After six weeks of intensive therapy, Little-White left the hospital in Miami and came home to start life as a paraplegic. Out of that tragic event, an indomitable spirit of faith and courage had soared, triumphant and forgiving.
“Part of my life now is being an advocate for the disabled community, which is significant, especially when you look at the rate of shootings and accidents that we are experiencing as a country. I challenge companies that do not have access for disabled people to rectify it,” she told the Sunday Observer in the interview.
Little-White afterwards lent her considerable talent as an advisor to the Paraplegic Outreach Development Foundation, a member of the Combined Disabilities Association and a member of the Advisory Council for Persons with Disabilities, for which she earned the national honour — the Order of Distinction (Officer Class) — in 2001.
“I don’t see myself as any less than other human beings,” she said, revealing that she was growing even more hopeful when she noted that she was gaining strength in her legs, feeling movement in her feet and was able to tap her toes.

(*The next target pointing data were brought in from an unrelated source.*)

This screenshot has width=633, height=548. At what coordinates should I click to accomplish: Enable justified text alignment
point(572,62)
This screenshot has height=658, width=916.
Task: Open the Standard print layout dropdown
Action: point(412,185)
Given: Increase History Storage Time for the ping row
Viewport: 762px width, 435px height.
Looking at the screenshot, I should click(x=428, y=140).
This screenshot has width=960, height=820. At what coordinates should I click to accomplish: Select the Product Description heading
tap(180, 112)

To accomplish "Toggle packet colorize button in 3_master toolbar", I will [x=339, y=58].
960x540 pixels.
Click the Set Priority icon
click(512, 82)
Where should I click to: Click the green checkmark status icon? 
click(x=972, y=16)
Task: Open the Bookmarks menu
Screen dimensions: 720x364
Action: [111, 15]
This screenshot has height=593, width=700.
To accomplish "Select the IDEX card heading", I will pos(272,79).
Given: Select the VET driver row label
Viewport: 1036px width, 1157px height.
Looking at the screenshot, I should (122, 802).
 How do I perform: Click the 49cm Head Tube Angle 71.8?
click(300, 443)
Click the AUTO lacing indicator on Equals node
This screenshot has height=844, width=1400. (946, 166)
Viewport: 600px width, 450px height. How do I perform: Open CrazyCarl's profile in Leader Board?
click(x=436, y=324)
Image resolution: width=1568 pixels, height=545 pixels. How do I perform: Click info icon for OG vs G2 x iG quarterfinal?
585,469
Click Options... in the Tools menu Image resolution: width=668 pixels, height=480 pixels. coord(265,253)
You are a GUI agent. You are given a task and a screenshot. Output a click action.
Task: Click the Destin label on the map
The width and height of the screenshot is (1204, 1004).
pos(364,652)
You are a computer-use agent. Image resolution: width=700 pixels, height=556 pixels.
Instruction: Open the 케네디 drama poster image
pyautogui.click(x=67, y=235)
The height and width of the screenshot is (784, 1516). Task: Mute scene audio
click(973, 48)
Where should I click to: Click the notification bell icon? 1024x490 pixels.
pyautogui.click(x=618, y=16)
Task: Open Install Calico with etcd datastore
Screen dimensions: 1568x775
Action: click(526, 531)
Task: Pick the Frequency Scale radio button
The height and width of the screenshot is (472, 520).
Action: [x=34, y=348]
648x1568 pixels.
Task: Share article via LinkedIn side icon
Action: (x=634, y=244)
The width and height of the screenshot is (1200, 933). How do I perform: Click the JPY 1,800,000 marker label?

“I still have my faith and
I will walk again!” she promised her interviewer with unmistakable conviction.
But the lastest robbery shook her to the core. “Please be careful,” she pleaded to friends. “The monster of crime has over-run most of the good we have come to know about Jamaica… Please pray for me and most importantly, Jamaica!”
Bloodied but yet unbowed, Little-White, as she did after 1999, sought solace in activism. “Through prayer and right action, we have to claim back our country. I will be starting a campaign for that — Jamaicans United Against Crime,” she announced.
That Friday is clearly not going to be the final chapter in the activism of Heather Edecca Little-White.